Alexander Gordon Laing (born Dec. 27, 1793, Edinburgh, Scot.—died Sept. 26, 1826, near Timbuktu, Fulani empire [now Timbuktu, Mali]) was a Scottish explorer of western Africa and the first European known to have reached the ancient city of Timbuktu.
Serving with the British army in Sierra Leone (1822), Laing was sent among the Mande people of the region by the governor, Charles (later Sir Charles) M’Carthy, to attempt to develop trade in goods and to abolish that in slaves. He also visited the capital of the Susu people, Falaba, now in Sierra Leone. In 1823–24 Laing fought in the war between the British and the Asante empire and returned to England with the news of M’Carthy’s death in action.

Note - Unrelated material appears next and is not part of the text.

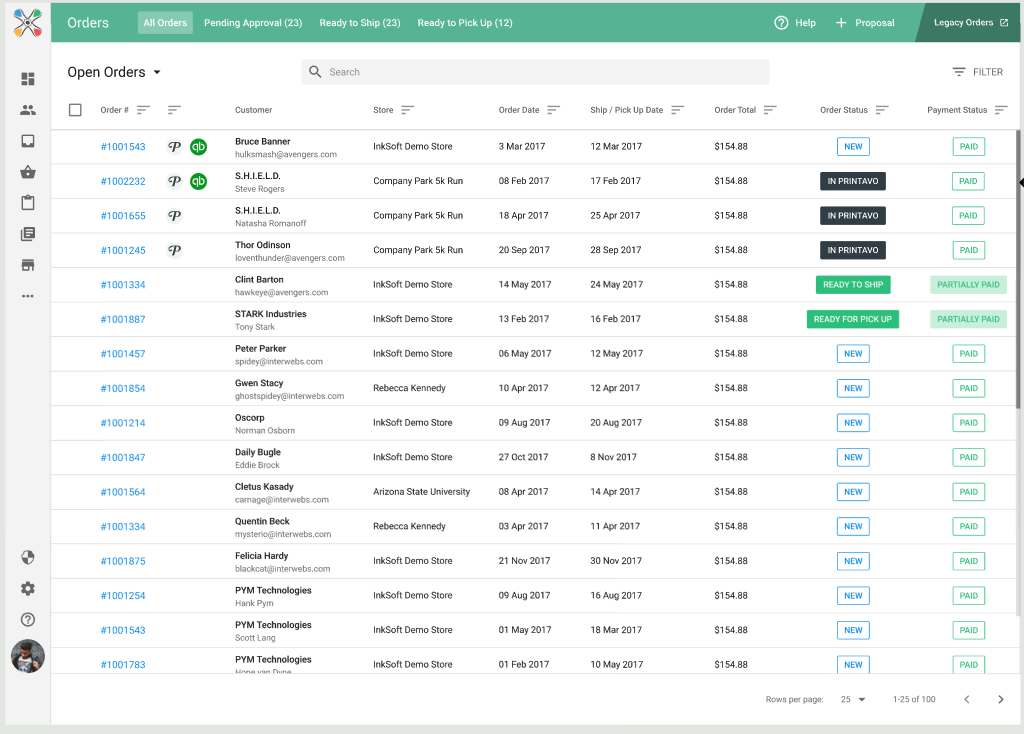The height and width of the screenshot is (734, 1024).
Task: Click the storefront icon in sidebar
Action: pos(28,265)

His next mission was to visit Timbuktu and to explore the Niger River basin. In July 1825 he left the North African coast at Tripoli, Libya, on his journey across the Sahara. He reached Ghadāmis (Ghadames) in northern Fezzan, now in Libya, by September and then entered the vast country of the Tuareg. Before reaching Timbuktu on Aug. 18, 1826, he had to fight for his life and was severely wounded. He left Timbuktu on September 24 and was murdered two days later. The journal of his earlier explorations, Travels in the Timannee, Kooranko, and Soolima Countries in Western Africa, was published in 1825.